=== What to do ===
Each entry should be written out again exactly, so that nothing is lost.

=== Records for the exercise ===
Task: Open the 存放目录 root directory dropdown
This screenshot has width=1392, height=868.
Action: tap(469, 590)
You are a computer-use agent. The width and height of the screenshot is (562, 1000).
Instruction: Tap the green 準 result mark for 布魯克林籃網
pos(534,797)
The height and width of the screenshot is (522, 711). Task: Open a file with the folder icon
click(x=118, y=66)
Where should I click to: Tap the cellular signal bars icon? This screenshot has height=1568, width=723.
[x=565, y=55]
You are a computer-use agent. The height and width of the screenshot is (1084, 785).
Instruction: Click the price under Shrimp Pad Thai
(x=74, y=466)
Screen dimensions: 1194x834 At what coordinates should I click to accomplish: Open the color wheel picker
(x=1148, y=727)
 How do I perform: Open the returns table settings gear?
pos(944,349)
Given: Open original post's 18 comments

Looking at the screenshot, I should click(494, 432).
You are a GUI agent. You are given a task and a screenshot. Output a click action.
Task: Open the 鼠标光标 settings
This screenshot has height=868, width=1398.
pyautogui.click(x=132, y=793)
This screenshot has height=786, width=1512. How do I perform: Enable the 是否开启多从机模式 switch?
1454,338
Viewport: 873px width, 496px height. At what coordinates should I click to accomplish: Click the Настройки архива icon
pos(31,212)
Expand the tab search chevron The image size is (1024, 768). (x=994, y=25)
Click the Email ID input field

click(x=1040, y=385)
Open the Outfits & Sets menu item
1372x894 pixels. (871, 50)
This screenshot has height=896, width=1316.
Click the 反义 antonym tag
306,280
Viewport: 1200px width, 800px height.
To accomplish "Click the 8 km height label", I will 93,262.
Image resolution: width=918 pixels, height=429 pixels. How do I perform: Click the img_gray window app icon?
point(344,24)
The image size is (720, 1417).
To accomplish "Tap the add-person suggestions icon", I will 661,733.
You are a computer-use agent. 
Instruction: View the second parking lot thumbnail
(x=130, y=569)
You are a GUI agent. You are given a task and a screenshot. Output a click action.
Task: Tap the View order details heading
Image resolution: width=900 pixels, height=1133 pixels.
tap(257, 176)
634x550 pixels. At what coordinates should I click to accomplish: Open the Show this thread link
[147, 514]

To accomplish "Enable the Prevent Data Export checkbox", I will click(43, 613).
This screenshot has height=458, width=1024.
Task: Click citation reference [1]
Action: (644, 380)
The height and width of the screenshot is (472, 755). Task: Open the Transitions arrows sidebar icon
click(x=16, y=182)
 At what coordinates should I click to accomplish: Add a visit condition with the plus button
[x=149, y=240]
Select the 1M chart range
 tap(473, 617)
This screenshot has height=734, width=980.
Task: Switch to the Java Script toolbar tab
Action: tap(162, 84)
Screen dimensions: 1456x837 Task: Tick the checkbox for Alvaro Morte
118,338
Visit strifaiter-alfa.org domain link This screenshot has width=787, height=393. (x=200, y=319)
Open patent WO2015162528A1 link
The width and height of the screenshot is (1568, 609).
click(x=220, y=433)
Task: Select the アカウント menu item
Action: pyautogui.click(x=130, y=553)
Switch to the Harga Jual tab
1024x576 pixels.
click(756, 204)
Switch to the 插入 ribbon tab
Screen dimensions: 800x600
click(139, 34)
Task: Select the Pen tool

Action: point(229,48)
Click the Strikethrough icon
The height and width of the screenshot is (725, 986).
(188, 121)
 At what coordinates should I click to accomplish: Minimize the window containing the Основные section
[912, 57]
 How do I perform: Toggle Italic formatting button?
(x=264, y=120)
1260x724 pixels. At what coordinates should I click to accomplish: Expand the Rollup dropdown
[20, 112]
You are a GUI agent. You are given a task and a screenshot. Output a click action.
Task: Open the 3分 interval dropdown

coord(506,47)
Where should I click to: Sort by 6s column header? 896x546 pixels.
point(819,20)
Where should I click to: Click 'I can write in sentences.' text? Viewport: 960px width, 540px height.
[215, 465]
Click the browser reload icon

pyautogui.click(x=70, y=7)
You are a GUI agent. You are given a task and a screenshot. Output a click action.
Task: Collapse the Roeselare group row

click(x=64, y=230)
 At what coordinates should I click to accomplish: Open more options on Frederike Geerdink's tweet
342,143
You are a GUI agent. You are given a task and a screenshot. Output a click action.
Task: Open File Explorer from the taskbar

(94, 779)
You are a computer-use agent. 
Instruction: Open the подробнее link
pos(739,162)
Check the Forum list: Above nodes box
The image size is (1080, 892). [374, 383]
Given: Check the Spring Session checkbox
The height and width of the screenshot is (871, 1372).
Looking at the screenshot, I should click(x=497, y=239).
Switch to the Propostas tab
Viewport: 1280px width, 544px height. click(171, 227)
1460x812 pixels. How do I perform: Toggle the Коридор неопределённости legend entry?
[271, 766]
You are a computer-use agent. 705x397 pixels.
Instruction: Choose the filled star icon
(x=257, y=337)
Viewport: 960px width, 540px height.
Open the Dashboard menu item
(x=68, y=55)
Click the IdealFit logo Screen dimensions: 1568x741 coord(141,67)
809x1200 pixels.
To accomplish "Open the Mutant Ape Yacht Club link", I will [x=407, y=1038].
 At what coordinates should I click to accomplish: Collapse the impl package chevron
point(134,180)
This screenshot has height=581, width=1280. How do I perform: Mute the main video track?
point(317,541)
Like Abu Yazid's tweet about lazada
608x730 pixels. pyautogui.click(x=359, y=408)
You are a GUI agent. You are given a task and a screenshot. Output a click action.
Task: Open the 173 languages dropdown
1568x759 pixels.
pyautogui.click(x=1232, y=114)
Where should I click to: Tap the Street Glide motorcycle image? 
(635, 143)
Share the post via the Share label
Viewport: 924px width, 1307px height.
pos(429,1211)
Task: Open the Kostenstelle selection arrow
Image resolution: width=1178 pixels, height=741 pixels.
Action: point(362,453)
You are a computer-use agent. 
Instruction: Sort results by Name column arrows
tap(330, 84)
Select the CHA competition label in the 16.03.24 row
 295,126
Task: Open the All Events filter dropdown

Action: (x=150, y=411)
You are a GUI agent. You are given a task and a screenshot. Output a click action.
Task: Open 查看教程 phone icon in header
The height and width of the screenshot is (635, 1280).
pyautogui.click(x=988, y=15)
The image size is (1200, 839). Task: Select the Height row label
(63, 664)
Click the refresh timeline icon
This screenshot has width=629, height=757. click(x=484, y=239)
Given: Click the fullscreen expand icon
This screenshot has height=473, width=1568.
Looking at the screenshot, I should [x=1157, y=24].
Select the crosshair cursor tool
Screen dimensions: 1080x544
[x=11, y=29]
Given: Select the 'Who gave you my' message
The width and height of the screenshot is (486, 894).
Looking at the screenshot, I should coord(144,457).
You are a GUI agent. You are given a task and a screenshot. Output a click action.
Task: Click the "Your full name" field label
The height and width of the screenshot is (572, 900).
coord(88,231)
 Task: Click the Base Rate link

=== Exercise answer ===
Task: Open the 存放目录 root directory dropdown
This screenshot has width=1392, height=868.
Action: tap(469, 590)
You are a computer-use agent. The width and height of the screenshot is (562, 1000).
Instruction: Tap the green 準 result mark for 布魯克林籃網
pos(534,797)
The height and width of the screenshot is (522, 711). Task: Open a file with the folder icon
click(x=118, y=66)
Where should I click to: Tap the cellular signal bars icon? This screenshot has height=1568, width=723.
[x=565, y=55]
You are a computer-use agent. The height and width of the screenshot is (1084, 785).
Instruction: Click the price under Shrimp Pad Thai
(x=74, y=466)
Screen dimensions: 1194x834 At what coordinates should I click to accomplish: Open the color wheel picker
(x=1148, y=727)
 How do I perform: Open the returns table settings gear?
pos(944,349)
Given: Open original post's 18 comments

Looking at the screenshot, I should click(494, 432).
You are a GUI agent. You are given a task and a screenshot. Output a click action.
Task: Open the 鼠标光标 settings
This screenshot has height=868, width=1398.
pyautogui.click(x=132, y=793)
This screenshot has height=786, width=1512. How do I perform: Enable the 是否开启多从机模式 switch?
1454,338
Viewport: 873px width, 496px height. At what coordinates should I click to accomplish: Click the Настройки архива icon
pos(31,212)
Expand the tab search chevron The image size is (1024, 768). (x=994, y=25)
Click the Email ID input field

click(x=1040, y=385)
Open the Outfits & Sets menu item
1372x894 pixels. (871, 50)
This screenshot has height=896, width=1316.
Click the 反义 antonym tag
306,280
Viewport: 1200px width, 800px height.
To accomplish "Click the 8 km height label", I will 93,262.
Image resolution: width=918 pixels, height=429 pixels. How do I perform: Click the img_gray window app icon?
point(344,24)
The image size is (720, 1417).
To accomplish "Tap the add-person suggestions icon", I will 661,733.
You are a computer-use agent. 
Instruction: View the second parking lot thumbnail
(x=130, y=569)
You are a GUI agent. You are given a task and a screenshot. Output a click action.
Task: Tap the View order details heading
Image resolution: width=900 pixels, height=1133 pixels.
tap(257, 176)
634x550 pixels. At what coordinates should I click to accomplish: Open the Show this thread link
[147, 514]

To accomplish "Enable the Prevent Data Export checkbox", I will click(43, 613).
This screenshot has height=458, width=1024.
Task: Click citation reference [1]
Action: (644, 380)
The height and width of the screenshot is (472, 755). Task: Open the Transitions arrows sidebar icon
click(x=16, y=182)
 At what coordinates should I click to accomplish: Add a visit condition with the plus button
[x=149, y=240]
Select the 1M chart range
 tap(473, 617)
This screenshot has height=734, width=980.
Task: Switch to the Java Script toolbar tab
Action: tap(162, 84)
Screen dimensions: 1456x837 Task: Tick the checkbox for Alvaro Morte
118,338
Visit strifaiter-alfa.org domain link This screenshot has width=787, height=393. (x=200, y=319)
Open patent WO2015162528A1 link
The width and height of the screenshot is (1568, 609).
click(x=220, y=433)
Task: Select the アカウント menu item
Action: pyautogui.click(x=130, y=553)
Switch to the Harga Jual tab
1024x576 pixels.
click(756, 204)
Switch to the 插入 ribbon tab
Screen dimensions: 800x600
click(139, 34)
Task: Select the Pen tool

Action: point(229,48)
Click the Strikethrough icon
The height and width of the screenshot is (725, 986).
(188, 121)
 At what coordinates should I click to accomplish: Minimize the window containing the Основные section
[912, 57]
 How do I perform: Toggle Italic formatting button?
(x=264, y=120)
1260x724 pixels. At what coordinates should I click to accomplish: Expand the Rollup dropdown
[20, 112]
You are a GUI agent. You are given a task and a screenshot. Output a click action.
Task: Open the 3分 interval dropdown

coord(506,47)
Where should I click to: Sort by 6s column header? 896x546 pixels.
point(819,20)
Where should I click to: Click 'I can write in sentences.' text? Viewport: 960px width, 540px height.
[215, 465]
Click the browser reload icon

pyautogui.click(x=70, y=7)
You are a GUI agent. You are given a task and a screenshot. Output a click action.
Task: Collapse the Roeselare group row

click(x=64, y=230)
 At what coordinates should I click to accomplish: Open more options on Frederike Geerdink's tweet
342,143
You are a GUI agent. You are given a task and a screenshot. Output a click action.
Task: Open File Explorer from the taskbar

(94, 779)
You are a computer-use agent. 
Instruction: Open the подробнее link
pos(739,162)
Check the Forum list: Above nodes box
The image size is (1080, 892). [374, 383]
Given: Check the Spring Session checkbox
The height and width of the screenshot is (871, 1372).
Looking at the screenshot, I should click(x=497, y=239).
Switch to the Propostas tab
Viewport: 1280px width, 544px height. click(171, 227)
1460x812 pixels. How do I perform: Toggle the Коридор неопределённости legend entry?
[271, 766]
You are a computer-use agent. 705x397 pixels.
Instruction: Choose the filled star icon
(x=257, y=337)
Viewport: 960px width, 540px height.
Open the Dashboard menu item
(x=68, y=55)
Click the IdealFit logo Screen dimensions: 1568x741 coord(141,67)
809x1200 pixels.
To accomplish "Open the Mutant Ape Yacht Club link", I will [x=407, y=1038].
 At what coordinates should I click to accomplish: Collapse the impl package chevron
point(134,180)
This screenshot has height=581, width=1280. How do I perform: Mute the main video track?
point(317,541)
Like Abu Yazid's tweet about lazada
608x730 pixels. pyautogui.click(x=359, y=408)
You are a GUI agent. You are given a task and a screenshot. Output a click action.
Task: Open the 173 languages dropdown
1568x759 pixels.
pyautogui.click(x=1232, y=114)
Where should I click to: Tap the Street Glide motorcycle image? 
(635, 143)
Share the post via the Share label
Viewport: 924px width, 1307px height.
pos(429,1211)
Task: Open the Kostenstelle selection arrow
Image resolution: width=1178 pixels, height=741 pixels.
Action: point(362,453)
You are a computer-use agent. 
Instruction: Sort results by Name column arrows
tap(330, 84)
Select the CHA competition label in the 16.03.24 row
 295,126
Task: Open the All Events filter dropdown

Action: (x=150, y=411)
You are a GUI agent. You are given a task and a screenshot. Output a click action.
Task: Open 查看教程 phone icon in header
The height and width of the screenshot is (635, 1280).
pyautogui.click(x=988, y=15)
The image size is (1200, 839). Task: Select the Height row label
(63, 664)
Click the refresh timeline icon
This screenshot has width=629, height=757. click(x=484, y=239)
Given: Click the fullscreen expand icon
This screenshot has height=473, width=1568.
Looking at the screenshot, I should [x=1157, y=24].
Select the crosshair cursor tool
Screen dimensions: 1080x544
[x=11, y=29]
Given: Select the 'Who gave you my' message
The width and height of the screenshot is (486, 894).
Looking at the screenshot, I should coord(144,457).
You are a GUI agent. You are given a task and a screenshot. Output a click action.
Task: Click the "Your full name" field label
The height and width of the screenshot is (572, 900).
coord(88,231)
 Task: Click the Base Rate link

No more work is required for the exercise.